Red, orange, yellow, gold, brown – every autumn, the canopies of the Northeast transform into a picturesque glory of color. Once they fall though, our opinions of these very same leaves may quickly change. Are they yard waste, an annoying nuisance to be cleaned up or something quite different and much more important?
Leaves are actually critically important to the health of your yard. The simplest thing you can do to help support sustainable natural ecosystems in your area is to leave the fallen leaves on the ground during autumn.
Mature deciduous trees are often hosts to hundreds of different species of butterflies, moths, birds and mammals whose lifecycles are deeply intertwined with those of the tree. So, when the leaves turn their shades and fall to the ground along with the tree’s seeds and nuts, it is an expected change that coincides with many of these creatures’ overwintering routines.
Leaves are full of nutrients, so when they fall and then decompose, they act like a natural fertilizer, releasing into the soil the necessary vitamins and minerals that nearby plants need to thrive, including the tree itself. But these leaves also act as a shelter, a home to overwintering pollinators. Many bees, butterflies and moths enter either dormancy or a pupae phase that requires the covering of fallen leaves for protection from predators, wind, cold temperatures and snow. Otherwise, they may perish.
“This goes along with general biodiversity and ecology principles. It basically follows how a forest would operate typically,” says Curator of Entomology Jon Gelhaus, who is also a professor in Drexel’s Biodiversity, Earth and Environmental Sciences department. “Leaving fall leaves in place in the garden provides decomposition to form humus, which increases the organic content of the soil and provides nutrients to plants. But it also provides homes and food for soil invertebrates, which serve as food for other animals like vertebrates, such as snakes, lizards, salamanders, birds and small mammals.”
Without these leaves, the soil becomes degraded, and pollinators are exposed to the elements reducing their survival rates drastically. Come next spring, many spectacular and critically important plants will have to grow in poor soil and are left without their necessary winged visitors — which can again reduce crop and seed production.
Subsequentially, with lower populations of insects, many animal species are then left without their needed sources of bug food to live healthily and reproduce.

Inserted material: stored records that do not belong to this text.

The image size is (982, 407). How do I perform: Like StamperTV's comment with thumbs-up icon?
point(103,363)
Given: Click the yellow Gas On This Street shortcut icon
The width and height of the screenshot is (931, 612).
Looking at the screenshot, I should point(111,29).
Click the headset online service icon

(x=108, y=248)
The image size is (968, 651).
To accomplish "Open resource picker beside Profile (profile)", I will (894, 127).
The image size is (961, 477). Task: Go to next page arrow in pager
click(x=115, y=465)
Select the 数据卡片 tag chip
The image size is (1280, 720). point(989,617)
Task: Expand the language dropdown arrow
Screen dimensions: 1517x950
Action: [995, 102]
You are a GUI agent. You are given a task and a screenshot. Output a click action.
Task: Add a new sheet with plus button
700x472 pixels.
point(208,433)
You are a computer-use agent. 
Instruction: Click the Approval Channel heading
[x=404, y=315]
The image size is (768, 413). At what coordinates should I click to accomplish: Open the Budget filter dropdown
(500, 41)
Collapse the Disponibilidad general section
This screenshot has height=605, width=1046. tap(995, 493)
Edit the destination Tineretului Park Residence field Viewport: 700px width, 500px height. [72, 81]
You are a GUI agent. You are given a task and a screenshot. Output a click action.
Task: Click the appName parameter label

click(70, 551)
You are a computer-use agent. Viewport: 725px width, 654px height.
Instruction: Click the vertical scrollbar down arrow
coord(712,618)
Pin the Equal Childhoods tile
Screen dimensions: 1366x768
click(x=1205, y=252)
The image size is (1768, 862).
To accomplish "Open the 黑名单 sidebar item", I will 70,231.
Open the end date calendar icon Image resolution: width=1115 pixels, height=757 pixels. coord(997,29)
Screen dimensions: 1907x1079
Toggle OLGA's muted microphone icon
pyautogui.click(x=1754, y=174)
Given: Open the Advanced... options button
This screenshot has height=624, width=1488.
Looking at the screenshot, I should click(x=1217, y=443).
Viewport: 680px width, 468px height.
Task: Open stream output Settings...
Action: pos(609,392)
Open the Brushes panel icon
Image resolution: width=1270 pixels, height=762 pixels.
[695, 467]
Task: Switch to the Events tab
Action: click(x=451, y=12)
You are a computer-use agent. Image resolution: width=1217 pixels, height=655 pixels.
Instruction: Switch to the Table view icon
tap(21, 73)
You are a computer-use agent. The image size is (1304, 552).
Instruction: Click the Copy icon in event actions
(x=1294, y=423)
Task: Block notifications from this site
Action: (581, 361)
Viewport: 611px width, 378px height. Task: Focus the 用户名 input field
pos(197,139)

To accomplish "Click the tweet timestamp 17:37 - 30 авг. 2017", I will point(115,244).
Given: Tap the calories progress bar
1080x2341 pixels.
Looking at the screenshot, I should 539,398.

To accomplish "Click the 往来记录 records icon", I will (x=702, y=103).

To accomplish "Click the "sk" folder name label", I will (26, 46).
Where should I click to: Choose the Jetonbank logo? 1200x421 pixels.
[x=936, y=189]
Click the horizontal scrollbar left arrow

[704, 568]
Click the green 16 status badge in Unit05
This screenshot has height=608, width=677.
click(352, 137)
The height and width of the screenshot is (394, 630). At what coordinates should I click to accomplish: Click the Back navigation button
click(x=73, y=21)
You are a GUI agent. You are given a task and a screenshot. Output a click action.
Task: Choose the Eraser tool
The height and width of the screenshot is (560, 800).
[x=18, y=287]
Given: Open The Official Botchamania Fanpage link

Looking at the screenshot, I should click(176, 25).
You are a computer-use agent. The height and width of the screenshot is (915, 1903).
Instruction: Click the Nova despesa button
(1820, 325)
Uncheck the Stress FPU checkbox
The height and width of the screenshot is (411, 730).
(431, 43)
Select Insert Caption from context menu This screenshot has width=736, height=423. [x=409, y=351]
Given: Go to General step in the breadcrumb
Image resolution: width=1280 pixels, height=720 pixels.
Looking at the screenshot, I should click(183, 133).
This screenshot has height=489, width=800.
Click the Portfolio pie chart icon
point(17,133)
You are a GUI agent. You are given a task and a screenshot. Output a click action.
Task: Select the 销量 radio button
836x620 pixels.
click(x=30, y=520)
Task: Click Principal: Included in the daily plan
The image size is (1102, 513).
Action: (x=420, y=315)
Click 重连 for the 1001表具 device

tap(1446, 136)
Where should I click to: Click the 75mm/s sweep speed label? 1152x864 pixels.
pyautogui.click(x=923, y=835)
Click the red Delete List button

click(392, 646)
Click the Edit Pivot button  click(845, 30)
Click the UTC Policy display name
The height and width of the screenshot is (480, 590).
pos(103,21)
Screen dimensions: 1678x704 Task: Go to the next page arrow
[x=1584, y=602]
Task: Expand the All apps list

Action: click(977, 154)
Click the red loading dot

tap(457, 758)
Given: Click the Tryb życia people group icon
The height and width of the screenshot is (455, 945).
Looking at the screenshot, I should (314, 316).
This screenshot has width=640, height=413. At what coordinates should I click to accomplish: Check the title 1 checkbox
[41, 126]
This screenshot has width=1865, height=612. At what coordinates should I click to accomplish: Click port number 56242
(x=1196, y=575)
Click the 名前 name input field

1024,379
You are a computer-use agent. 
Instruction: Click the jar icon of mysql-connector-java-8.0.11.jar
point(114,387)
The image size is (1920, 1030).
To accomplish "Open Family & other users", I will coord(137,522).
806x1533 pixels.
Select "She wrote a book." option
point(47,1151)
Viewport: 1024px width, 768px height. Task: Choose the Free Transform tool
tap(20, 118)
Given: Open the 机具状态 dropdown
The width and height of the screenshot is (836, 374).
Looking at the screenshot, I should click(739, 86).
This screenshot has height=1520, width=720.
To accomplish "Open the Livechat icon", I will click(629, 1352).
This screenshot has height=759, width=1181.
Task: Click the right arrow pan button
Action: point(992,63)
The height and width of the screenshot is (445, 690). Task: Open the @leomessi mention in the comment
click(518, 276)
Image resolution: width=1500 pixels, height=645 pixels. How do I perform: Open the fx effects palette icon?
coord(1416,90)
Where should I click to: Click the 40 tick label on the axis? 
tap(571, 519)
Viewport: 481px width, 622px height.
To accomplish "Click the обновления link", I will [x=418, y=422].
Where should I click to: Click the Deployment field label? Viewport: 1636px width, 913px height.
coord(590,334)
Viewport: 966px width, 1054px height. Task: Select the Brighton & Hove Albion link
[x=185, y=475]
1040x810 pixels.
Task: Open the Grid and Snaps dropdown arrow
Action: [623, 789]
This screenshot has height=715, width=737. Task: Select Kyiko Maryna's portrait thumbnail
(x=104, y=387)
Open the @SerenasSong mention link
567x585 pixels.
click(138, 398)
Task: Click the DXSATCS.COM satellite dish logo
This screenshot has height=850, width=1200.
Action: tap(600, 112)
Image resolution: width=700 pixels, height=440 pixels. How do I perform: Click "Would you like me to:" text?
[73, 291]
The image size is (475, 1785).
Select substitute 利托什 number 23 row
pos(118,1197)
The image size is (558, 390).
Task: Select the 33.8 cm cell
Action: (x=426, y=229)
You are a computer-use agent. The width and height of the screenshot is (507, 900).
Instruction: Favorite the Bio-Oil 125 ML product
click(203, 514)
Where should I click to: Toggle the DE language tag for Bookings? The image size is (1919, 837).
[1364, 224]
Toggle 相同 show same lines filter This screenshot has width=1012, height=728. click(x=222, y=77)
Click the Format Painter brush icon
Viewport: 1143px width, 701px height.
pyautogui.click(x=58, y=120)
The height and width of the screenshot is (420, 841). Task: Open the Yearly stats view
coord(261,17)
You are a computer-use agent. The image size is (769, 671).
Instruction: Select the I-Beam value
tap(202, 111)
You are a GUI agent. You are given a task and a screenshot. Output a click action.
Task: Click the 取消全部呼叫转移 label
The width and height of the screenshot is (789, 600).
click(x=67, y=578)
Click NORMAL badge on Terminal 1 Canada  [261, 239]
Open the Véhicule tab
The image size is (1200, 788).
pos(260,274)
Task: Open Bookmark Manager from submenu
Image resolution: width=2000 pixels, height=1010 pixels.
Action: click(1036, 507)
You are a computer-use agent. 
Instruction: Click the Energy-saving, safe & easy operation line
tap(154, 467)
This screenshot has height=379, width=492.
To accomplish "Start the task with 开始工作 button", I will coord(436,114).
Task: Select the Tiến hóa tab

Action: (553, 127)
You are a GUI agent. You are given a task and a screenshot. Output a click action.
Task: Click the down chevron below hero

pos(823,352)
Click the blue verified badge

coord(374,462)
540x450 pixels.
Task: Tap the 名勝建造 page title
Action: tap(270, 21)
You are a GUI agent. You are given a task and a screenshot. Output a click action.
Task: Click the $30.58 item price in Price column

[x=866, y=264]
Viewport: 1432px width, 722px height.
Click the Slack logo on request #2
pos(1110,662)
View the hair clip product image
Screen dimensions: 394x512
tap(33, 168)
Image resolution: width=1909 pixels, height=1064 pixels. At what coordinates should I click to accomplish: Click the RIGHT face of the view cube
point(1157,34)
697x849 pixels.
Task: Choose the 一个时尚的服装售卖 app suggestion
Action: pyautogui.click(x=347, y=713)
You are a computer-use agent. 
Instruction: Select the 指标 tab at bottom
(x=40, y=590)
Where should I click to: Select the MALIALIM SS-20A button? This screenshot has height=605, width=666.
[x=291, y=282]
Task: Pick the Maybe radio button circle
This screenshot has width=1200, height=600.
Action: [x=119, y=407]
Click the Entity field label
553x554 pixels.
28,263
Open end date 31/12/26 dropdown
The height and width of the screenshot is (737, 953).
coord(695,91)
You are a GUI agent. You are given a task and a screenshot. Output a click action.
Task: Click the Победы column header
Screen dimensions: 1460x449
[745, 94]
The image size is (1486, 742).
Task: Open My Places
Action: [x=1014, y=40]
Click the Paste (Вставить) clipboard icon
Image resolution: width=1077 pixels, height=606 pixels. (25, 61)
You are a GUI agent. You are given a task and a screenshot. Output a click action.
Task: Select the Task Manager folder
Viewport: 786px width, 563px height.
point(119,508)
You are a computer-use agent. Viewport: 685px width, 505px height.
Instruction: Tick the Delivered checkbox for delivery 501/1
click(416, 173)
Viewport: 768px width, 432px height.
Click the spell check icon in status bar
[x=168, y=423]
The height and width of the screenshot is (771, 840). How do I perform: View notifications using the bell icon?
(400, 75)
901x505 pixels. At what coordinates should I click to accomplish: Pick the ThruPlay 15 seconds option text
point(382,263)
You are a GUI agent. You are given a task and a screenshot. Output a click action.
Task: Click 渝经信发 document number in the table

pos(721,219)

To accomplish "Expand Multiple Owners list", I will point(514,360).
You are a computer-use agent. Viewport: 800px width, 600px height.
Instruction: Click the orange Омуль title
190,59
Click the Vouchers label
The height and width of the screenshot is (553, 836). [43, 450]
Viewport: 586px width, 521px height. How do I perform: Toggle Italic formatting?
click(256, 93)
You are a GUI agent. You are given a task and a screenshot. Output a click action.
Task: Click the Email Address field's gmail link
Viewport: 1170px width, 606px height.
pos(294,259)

In short, the falling leaves belong to a cycle, and removing them can deeply impact everything else.
“No one rakes the forest,” says Diane Ehrich, owner of Collins Nursery, a retail nursery outside Philadelphia that grew and sold only native plants. “The forest is a layered plant community of canopy trees (like oaks), smaller understory trees (like redbuds), shrubs (like spicebush) and herbaceous plants. And all these plants are growing out of the leaf litter. Fallen branches decompose. Dead plant material is left to decay. All these processes sustain insects and birds in a dynamic ecosystem. The idea of ecological horticulture is to take cues from nature and natural processes.”
So how do we mimic the powerful process of natural land in our own gardens and yards to not only promote the health of local plants, pollinators, animals and soil that exist there, but also create something we find aesthetically pleasing? For one, simply moving the fallen leaves from your yard into your garden beds or under the trees is an easy solution.
“I do rake my leaves on my lawn areas and then run it through the reverse of my leaf blower (leaf vacuum) which chops them up a bit so they stay in place over the fall, winter and spring. But then I put it over my garden as a blanket to protect plants and their roots during the winter,” Gelhaus offers.
Another method is to create an understory bed of various native plants ranging in size and height around any large tree or shrub in the yard that will just naturally collect these fallen leaves. Understory plants — both herbaceous (non-woody annuals and perennials) and woody shrubs and young trees — provide additional structural complexity to the ecosystem. These understories also provide diversity of plants which then increases the diversity of native animals, as well as homes such as nests for birds.
Planting native understories, sometimes called soft landings, is like creating a little forest that models the ecological, sustainable system found there.
“So the idea of soft landings, coined by Heather Holm, is to recreate these processes in our own yards so that we sustain the insects and birds that need this habitat to survive,” explains Ehrich. “Planting native plants is one part. Leaving the leaves is another part. I think another aspect is embracing a different aesthetic for our gardens, one that encourages nature and natural processes.”
In theory, if we can slowly transform parts of our yards from flat grass lawns to soft landing understories that collect fallen leaves for us, we can easily promote sustainable growth and biodiversity while also having a pleasing garden — year-round. It’s a win-win solution.
“Without this understory, we lose ground nesting forest birds, lose spring ephemeral wildflowers and the bees and other insects that depend on them,” Gelhaus says. “So structural complexity, variety of plants, reduction of non-natives, leaving the leaves — all this just increases overall diversity and health.”